Il Paganini Genova Festival rappresenta la più ambiziosa e significativa celebrazione del massimo violinista di ogni tempo.

Nato nel 2017, voluto e concepito dall’Associazione Amici di Paganini, che dal 1999 è impegnata nella valorizzazione del grande artista genovese, offre una nutrita serie di eventi: concerti e conferenze, laboratori, visite guidate, momenti di studio e ricerca, eventi per bambini e giovanissimi e iniziative collaterali.
All’interno del Festival si è spesso ascoltato il “Cannone”, il violino costruito da Giuseppe Guarneri, detto “del Gesù”, appartenuto al maestro genovese. Tante le composizioni di Paganini eseguite: alcune celeberrime, insieme ad altre meno note o veramente rare: ogni anno una panoramica rappresentativa ed esaustiva dell’intero arco creativo paganiniano. Tra le sedi delle iniziative troviamo soprattutto luoghi legati alla vita di Paganini: chiese, palazzi, teatri testimoni di momenti salienti di una carriera leggendaria, nonché monumenti architettonici di rilievo artistico e storico straordinario.

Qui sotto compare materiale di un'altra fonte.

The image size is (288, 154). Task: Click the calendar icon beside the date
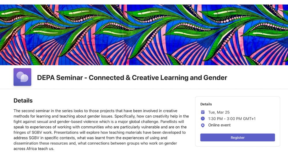click(203, 112)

Il Comune di Genova ha voluto da quest’anno divenire organizzatore di questo evento, considerandolo strategico per la propria immagine. La Fondazione Teatro Carlo Felice è ente realizzatore del Festival, di cui assume anche la Direzione Artistica, portando nomi di altissimo profilo e mettendo a disposizione la propria Orchestra sinfonica, sotto la guida del Direttore Musicale Riccardo Minasi.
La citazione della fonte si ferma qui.